The required output is the stretch from the line containing "Click the 分布式 tag in GoldenDB row" through the line containing "This screenshot has height=393, width=500." in the records below, unaltered and with no pictures.
▽
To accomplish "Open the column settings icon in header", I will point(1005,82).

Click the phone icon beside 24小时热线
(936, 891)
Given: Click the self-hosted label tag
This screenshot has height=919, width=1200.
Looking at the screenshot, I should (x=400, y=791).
△
▽
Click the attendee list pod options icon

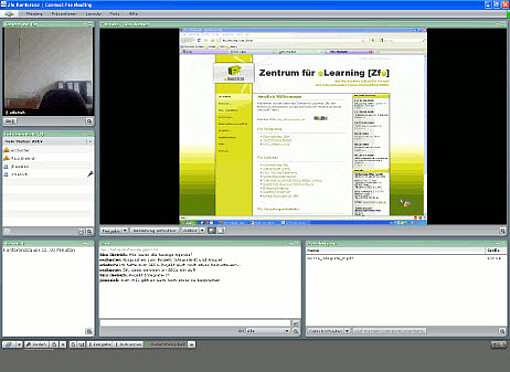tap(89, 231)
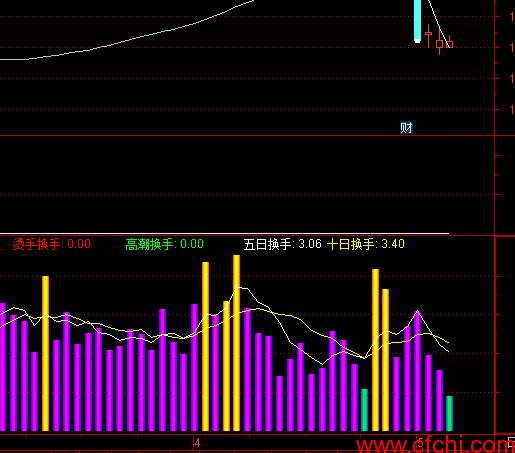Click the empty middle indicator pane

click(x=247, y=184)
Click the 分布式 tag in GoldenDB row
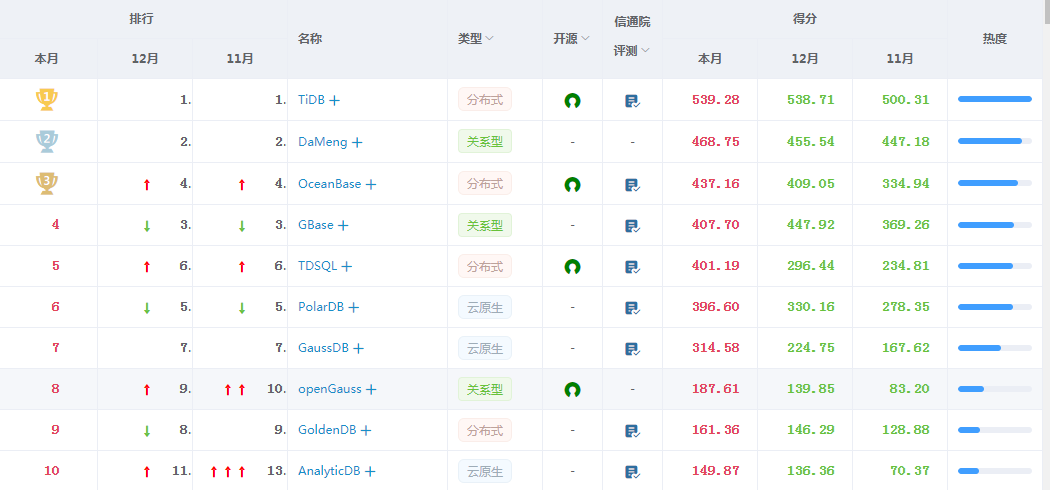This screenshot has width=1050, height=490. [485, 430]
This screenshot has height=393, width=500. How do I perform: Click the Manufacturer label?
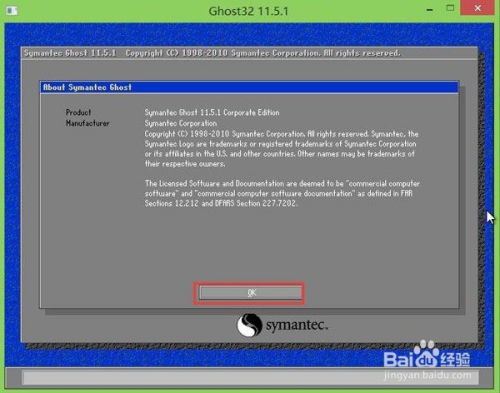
△
* _Result below_
Click the 分布式 tag in GoldenDB row
This screenshot has width=1050, height=490. [485, 430]
This screenshot has height=393, width=500. How do I perform: Click the Manufacturer label?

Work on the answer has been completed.